## Exercise instructions
Copy the entries exactly, leaving out nothing.

## Supplied entries
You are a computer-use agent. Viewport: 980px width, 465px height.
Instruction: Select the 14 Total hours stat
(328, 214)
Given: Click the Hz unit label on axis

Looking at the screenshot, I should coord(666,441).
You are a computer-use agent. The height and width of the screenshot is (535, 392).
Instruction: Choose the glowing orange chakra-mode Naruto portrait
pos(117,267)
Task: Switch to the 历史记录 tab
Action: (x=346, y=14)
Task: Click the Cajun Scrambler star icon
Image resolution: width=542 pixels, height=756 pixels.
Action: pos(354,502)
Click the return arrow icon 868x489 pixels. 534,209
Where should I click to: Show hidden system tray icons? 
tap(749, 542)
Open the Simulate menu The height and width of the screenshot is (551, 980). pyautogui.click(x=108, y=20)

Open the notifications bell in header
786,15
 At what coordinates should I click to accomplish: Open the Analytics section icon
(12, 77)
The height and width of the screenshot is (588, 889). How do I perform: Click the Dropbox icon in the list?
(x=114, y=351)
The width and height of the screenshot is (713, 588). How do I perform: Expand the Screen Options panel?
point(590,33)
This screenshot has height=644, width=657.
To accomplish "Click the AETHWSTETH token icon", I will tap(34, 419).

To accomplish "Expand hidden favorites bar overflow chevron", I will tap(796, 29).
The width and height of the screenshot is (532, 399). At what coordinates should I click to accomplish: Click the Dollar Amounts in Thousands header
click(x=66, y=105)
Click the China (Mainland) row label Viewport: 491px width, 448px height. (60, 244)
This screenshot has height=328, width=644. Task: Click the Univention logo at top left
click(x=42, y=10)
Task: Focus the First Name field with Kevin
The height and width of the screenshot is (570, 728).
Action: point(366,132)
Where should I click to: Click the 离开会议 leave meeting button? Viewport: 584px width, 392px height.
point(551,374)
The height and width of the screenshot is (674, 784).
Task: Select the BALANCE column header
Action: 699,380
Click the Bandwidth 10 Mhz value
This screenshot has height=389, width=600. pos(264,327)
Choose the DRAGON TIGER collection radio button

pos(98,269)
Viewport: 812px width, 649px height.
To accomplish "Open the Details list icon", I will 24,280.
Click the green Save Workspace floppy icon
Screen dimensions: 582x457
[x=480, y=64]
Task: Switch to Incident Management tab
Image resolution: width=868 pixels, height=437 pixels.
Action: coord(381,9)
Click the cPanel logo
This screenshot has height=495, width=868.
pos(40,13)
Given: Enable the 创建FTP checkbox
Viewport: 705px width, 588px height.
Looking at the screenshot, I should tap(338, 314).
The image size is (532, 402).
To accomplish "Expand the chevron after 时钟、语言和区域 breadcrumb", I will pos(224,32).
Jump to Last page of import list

## Answer for this exercise
You are a computer-use agent. Viewport: 980px width, 465px height.
Instruction: Select the 14 Total hours stat
(328, 214)
Given: Click the Hz unit label on axis

Looking at the screenshot, I should coord(666,441).
You are a computer-use agent. The height and width of the screenshot is (535, 392).
Instruction: Choose the glowing orange chakra-mode Naruto portrait
pos(117,267)
Task: Switch to the 历史记录 tab
Action: (x=346, y=14)
Task: Click the Cajun Scrambler star icon
Image resolution: width=542 pixels, height=756 pixels.
Action: pos(354,502)
Click the return arrow icon 868x489 pixels. 534,209
Where should I click to: Show hidden system tray icons? 
tap(749, 542)
Open the Simulate menu The height and width of the screenshot is (551, 980). pyautogui.click(x=108, y=20)

Open the notifications bell in header
786,15
 At what coordinates should I click to accomplish: Open the Analytics section icon
(12, 77)
The height and width of the screenshot is (588, 889). How do I perform: Click the Dropbox icon in the list?
(x=114, y=351)
The width and height of the screenshot is (713, 588). How do I perform: Expand the Screen Options panel?
point(590,33)
This screenshot has height=644, width=657.
To accomplish "Click the AETHWSTETH token icon", I will tap(34, 419).

To accomplish "Expand hidden favorites bar overflow chevron", I will tap(796, 29).
The width and height of the screenshot is (532, 399). At what coordinates should I click to accomplish: Click the Dollar Amounts in Thousands header
click(x=66, y=105)
Click the China (Mainland) row label Viewport: 491px width, 448px height. (60, 244)
This screenshot has height=328, width=644. Task: Click the Univention logo at top left
click(x=42, y=10)
Task: Focus the First Name field with Kevin
The height and width of the screenshot is (570, 728).
Action: point(366,132)
Where should I click to: Click the 离开会议 leave meeting button? Viewport: 584px width, 392px height.
point(551,374)
The height and width of the screenshot is (674, 784).
Task: Select the BALANCE column header
Action: 699,380
Click the Bandwidth 10 Mhz value
This screenshot has height=389, width=600. pos(264,327)
Choose the DRAGON TIGER collection radio button

pos(98,269)
Viewport: 812px width, 649px height.
To accomplish "Open the Details list icon", I will 24,280.
Click the green Save Workspace floppy icon
Screen dimensions: 582x457
[x=480, y=64]
Task: Switch to Incident Management tab
Image resolution: width=868 pixels, height=437 pixels.
Action: coord(381,9)
Click the cPanel logo
This screenshot has height=495, width=868.
pos(40,13)
Given: Enable the 创建FTP checkbox
Viewport: 705px width, 588px height.
Looking at the screenshot, I should tap(338, 314).
The image size is (532, 402).
To accomplish "Expand the chevron after 时钟、语言和区域 breadcrumb", I will pos(224,32).
Jump to Last page of import list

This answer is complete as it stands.